Salatiga, NU Online Jateng
Pengasuh Pesantren Darul Hadlanah Salatiga, Jawa Tengah, Tabrani Tajuddin mengatakan pentingnya tindakan pencegahan kekerasan, baik fisik maupun mental, dan perundungan antarsantri di pesantren.
Ia mengaku punya strategi khusus untuk mencegah dan mengatasi kekerasan yang terjdi di pesantren.
Di pesantren yang diasuhnya itu sudah dibuat prosedur operasional standar (SOP) yang berpihak pada pola asuh santri. Salah satunya dengan dibuat jadwal belajar, hiburan, dan ruang konseling. Di ruang konseling ini, santri dapat menyampaikan berbagai masalah yang sedang dihadapinya.
“Dengan pola ini, para pengasuh mampu membangun kedekatan kepada anak dengan penuh perhatian dan kasih sayang,” ujar Tabrani kepada NU Online, pada Rabu (30/10/2024).

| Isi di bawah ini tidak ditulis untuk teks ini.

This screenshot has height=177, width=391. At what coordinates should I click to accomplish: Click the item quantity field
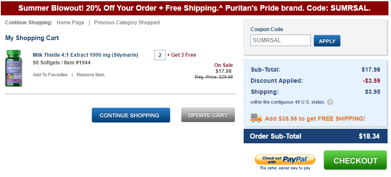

Ia kemudian melakukan identifikasi dengan mengarahkan santri dan pengurus untuk melaporkan masalah yang mengarah pada kekerasan sehingga bisa dicegah sedini mungkin.
“Juga membatasi akses anak terkait dengan pergaulan yang tidak diperlukan dengan lingkungan luar pondok,” jelasnya.
Guru MTs Pancasila Kota Salatiga ini menjelaskan bahwa Pesantren Darul Hadlanah berada di bawah naungan langsung PCNU Kota Salatiga.
Tabrani mengatakan, santri Darul Hadlanah memiliki latar belakang yang beragam. Ada yang dhuafa dan yatim atau piatu. Menurutnya, kondisi sosial yang beragam menuntut perhatian lebih dalam mengasuh santri.
“Pengasuhan selama ini mengedepankan kedekatan emosional-persuasif yang sebisa mungkin menanggalkan aspek fisik dalam pengasuhan. Dari segi lingkungan, dalam pondok dan luar pondok, bisa dikatakan dalam kategori lingkungan ramah anak sesuai standar kota ramah anak Pemkot Salatiga,” tambahnya.
Sementara itu, Santri Darul Hadlanah Kartika Rahmah mengatakan bahwa ia cukup khawatir terhadap tindak kekerasan yang terjadi di pesantren, sebagaimana kasus-kasus yang telah terjadi selama ini. Menurutnya, kekerasan yang terjadi itu dapat menyebabkan trauma bagi korban.
Ia menyebut, tindak kekerasan di pesantren bagi korban berdampak pada gangguan psikologis, takut bersosialisasi dan penurunan prestasi.
“Saya juga akan menuntut tindakan tegas dari pihak pesantren dan pemerintah setempat untuk mencegah dan mengatasi masalah ini,” ucapnya.
Mahasiswa Fakultas Dakwah UIN Salatiga ini juga punya cara khusus agar ia tidak menjadi korban kekerasan, baik fisik maupun mental, di pesantren.
Pertama, ia akan membedakan mana yang fakta dan opini orang lain saat orang lain berkomentar terhadapnya, sehingga tidak mudah terpancing emosi dan berlarut-larut memikirkan omongan orang tersebut.
Kedua, ia melakukan identifikasi mana lingkungan teman yang suka melakukan perundungan dan mana yang berdampak positif untuknya.
Ketiga, ia membina hubungan yang harmonis dengan teman-teman di pesantren dan pihak pesantren untuk meminimalisir perundungan.
Keempat, ia selalu mengantisipasi untuk tidak keluar di tempat yang sepi.
“Jika semua itu tetap terjadi saya tidak ragu untuk mencari bantuan dan melaporkan kepada orang yang dapat saya percaya dan memberikan bukti,” tegasnya.
“Tertanam dalam pikiran saya tidak ada seorang pun yang berhak menyakiti saya dan saya tidak sendirian. Banyak orang yang masih peduli terhadap saya,” lanjutnya.
Selain upaya untuk tidak menjadi korban kekerasan fisik dan perundungan, ia juga mempunyai strategi agar tidak menjadi seorang pelaku kekerasan fisik maupun sebagai perundung.
Sebagai santri, katanya, harus bisa menghormati orang lain karena merupakan ajaran agama, yakni tidak boleh menyakiti orang lain. Kemudian belajar berempati kepada orang lain dengan merasakan dan memposisikan diri seolah-olah di posisi orang lain.
“Belajar mengelola emosi itu juga sangat penting untuk menghindari perundungan serta sikap toleransi untuk memahami perbedaan bahwa kita memang manusia yang berbeda. Tapi kita sama-sama punya hati,” pungkas Kartika.